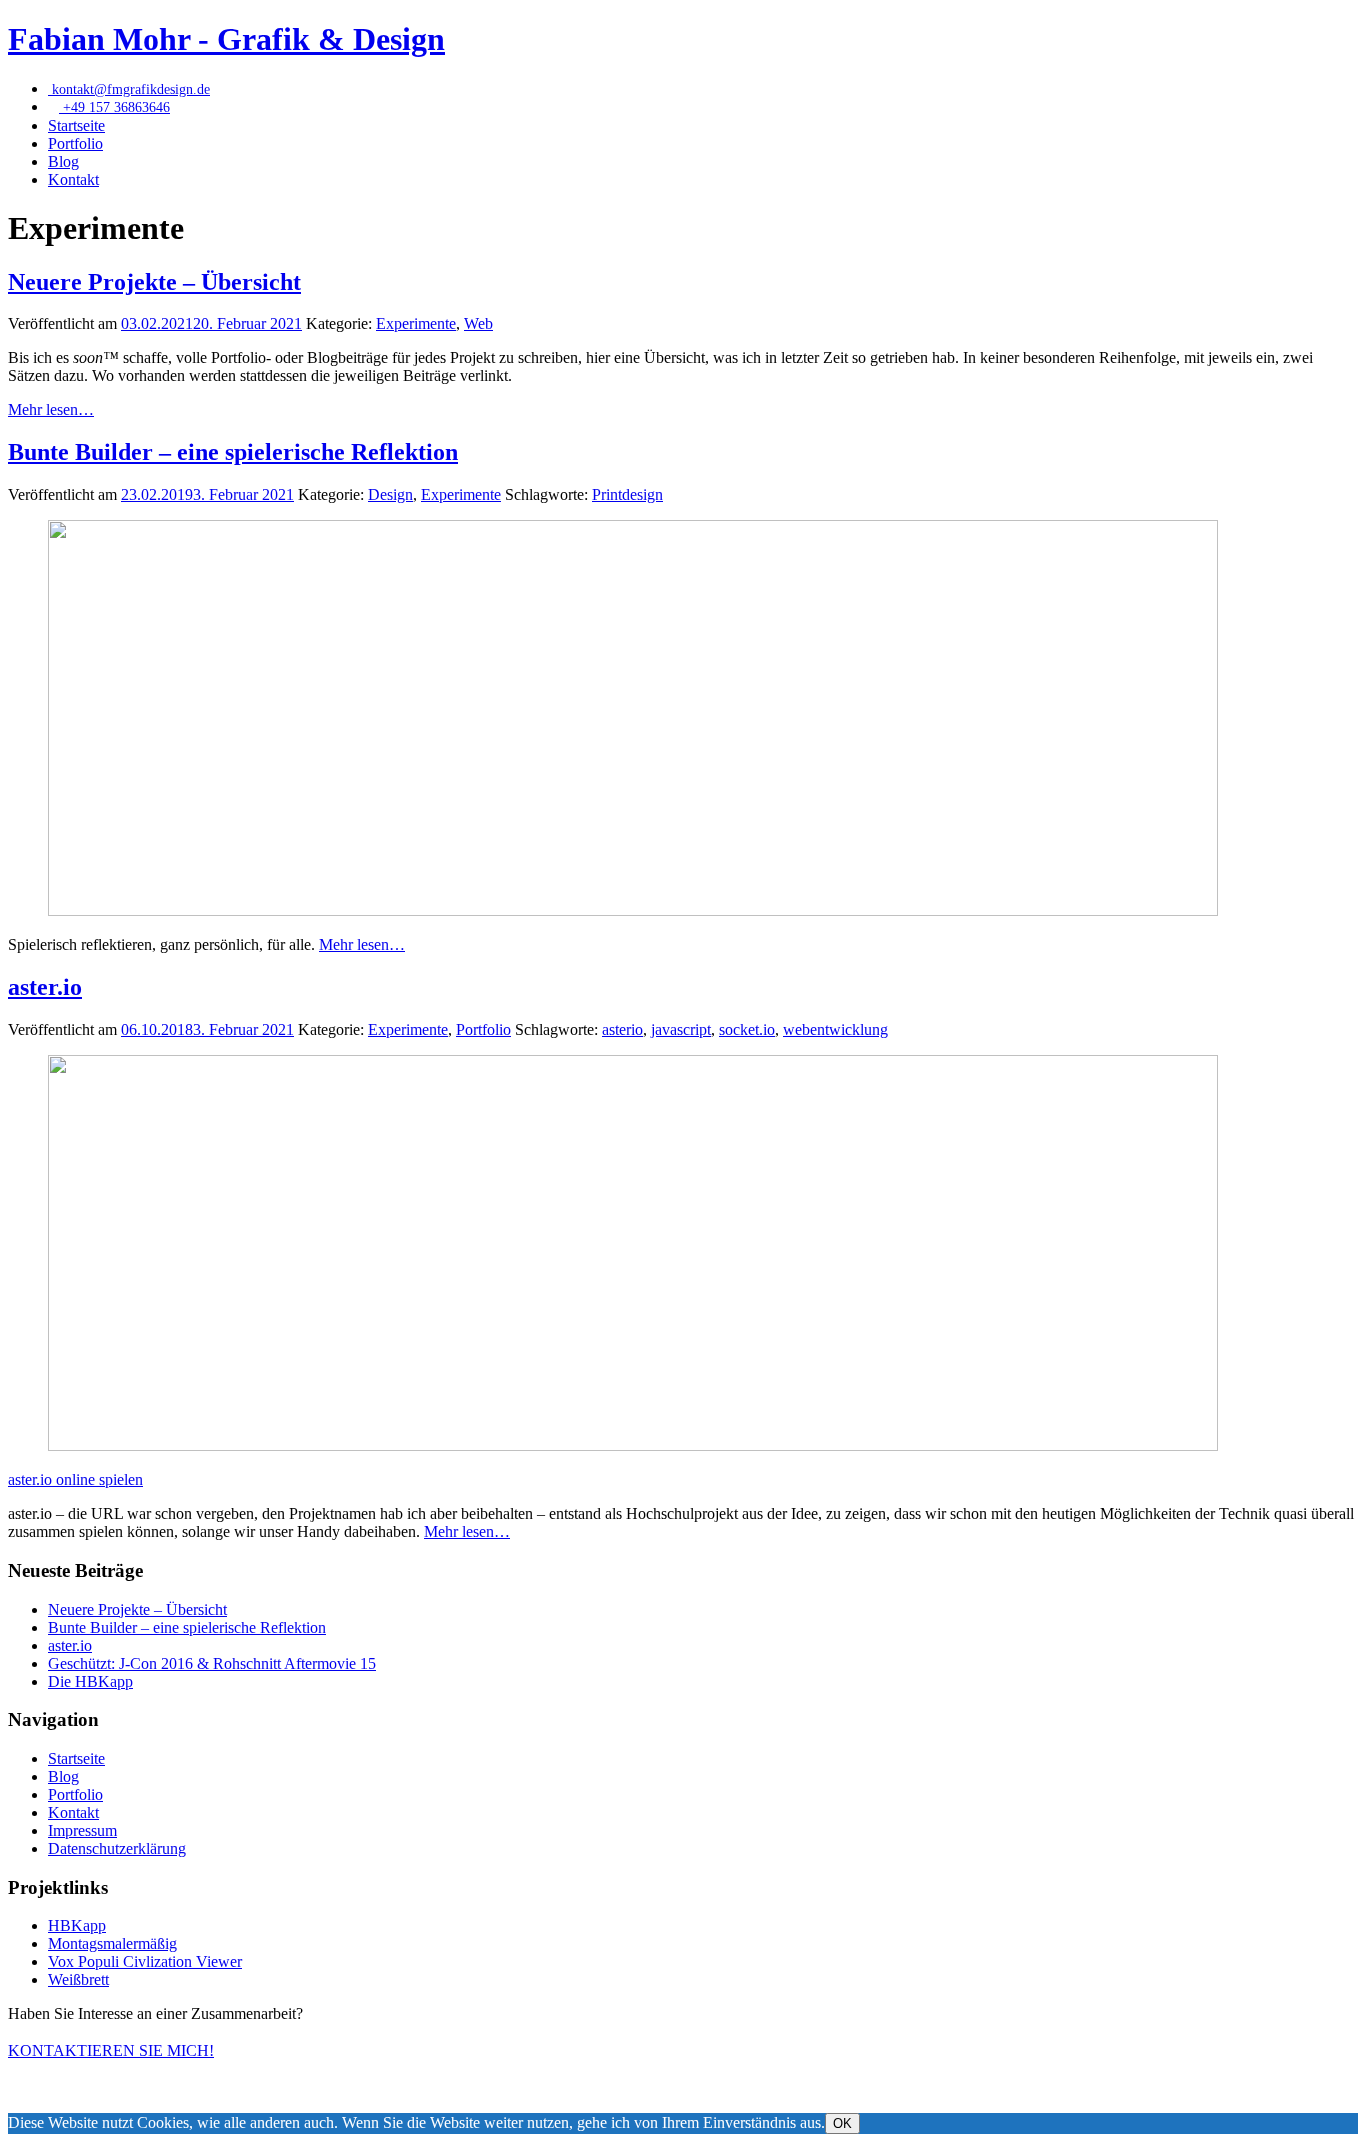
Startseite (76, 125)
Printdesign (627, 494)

--

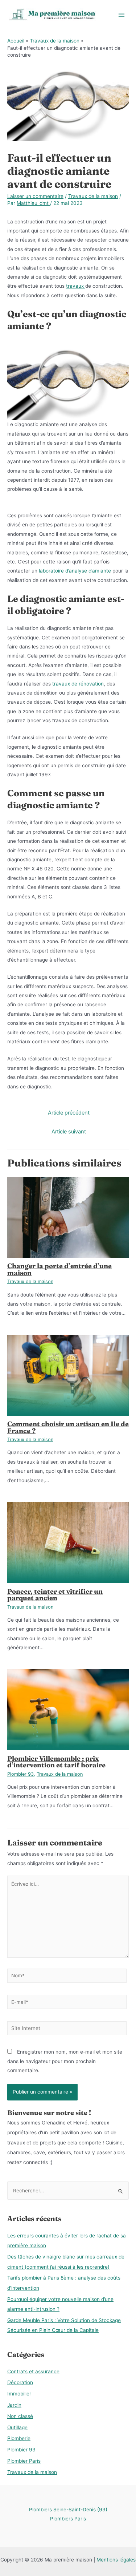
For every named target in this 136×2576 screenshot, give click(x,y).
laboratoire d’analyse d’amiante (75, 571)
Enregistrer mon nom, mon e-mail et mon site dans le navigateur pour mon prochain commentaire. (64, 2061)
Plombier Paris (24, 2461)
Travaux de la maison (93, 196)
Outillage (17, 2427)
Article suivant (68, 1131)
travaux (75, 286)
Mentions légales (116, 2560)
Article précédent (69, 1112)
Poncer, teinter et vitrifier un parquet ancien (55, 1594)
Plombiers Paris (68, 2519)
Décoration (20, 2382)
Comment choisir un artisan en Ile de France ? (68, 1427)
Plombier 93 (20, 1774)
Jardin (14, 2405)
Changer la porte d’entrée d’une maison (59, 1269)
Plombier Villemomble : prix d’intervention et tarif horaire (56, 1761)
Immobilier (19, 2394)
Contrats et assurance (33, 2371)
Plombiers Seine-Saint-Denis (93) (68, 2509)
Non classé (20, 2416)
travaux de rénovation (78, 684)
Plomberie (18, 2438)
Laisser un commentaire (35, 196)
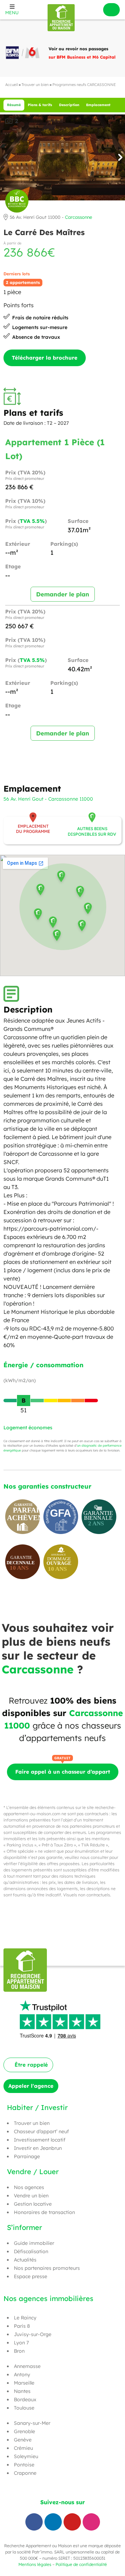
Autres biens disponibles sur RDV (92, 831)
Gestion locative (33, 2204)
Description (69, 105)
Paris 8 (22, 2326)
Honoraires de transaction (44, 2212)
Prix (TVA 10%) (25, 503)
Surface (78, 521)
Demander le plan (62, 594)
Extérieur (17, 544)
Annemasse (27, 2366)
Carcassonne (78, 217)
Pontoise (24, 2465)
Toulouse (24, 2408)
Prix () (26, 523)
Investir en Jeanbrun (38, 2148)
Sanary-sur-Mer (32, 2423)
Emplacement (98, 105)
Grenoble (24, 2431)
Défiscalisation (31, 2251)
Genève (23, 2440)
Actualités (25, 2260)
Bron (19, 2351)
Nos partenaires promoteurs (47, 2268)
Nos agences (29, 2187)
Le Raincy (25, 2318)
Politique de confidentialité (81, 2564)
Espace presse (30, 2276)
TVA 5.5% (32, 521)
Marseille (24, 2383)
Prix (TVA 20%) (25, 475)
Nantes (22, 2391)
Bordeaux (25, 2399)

[What you are asked to do]
From the data above, output only the lines between the line containing "Prix () (26, 523)" and the line containing "Bordeaux (25, 2399)", inclusive, exactly as written.

[Result]
Prix () (26, 523)
Investir en Jeanbrun (38, 2148)
Sanary-sur-Mer (32, 2423)
Emplacement (98, 105)
Grenoble (24, 2431)
Défiscalisation (31, 2251)
Genève (23, 2440)
Actualités (25, 2260)
Bron (19, 2351)
Nos partenaires promoteurs (47, 2268)
Nos agences (29, 2187)
Le Raincy (25, 2318)
Politique de confidentialité (81, 2564)
Espace presse (30, 2276)
TVA 5.5% (32, 521)
Marseille (24, 2383)
Prix (TVA 20%) (25, 475)
Nantes (22, 2391)
Bordeaux (25, 2399)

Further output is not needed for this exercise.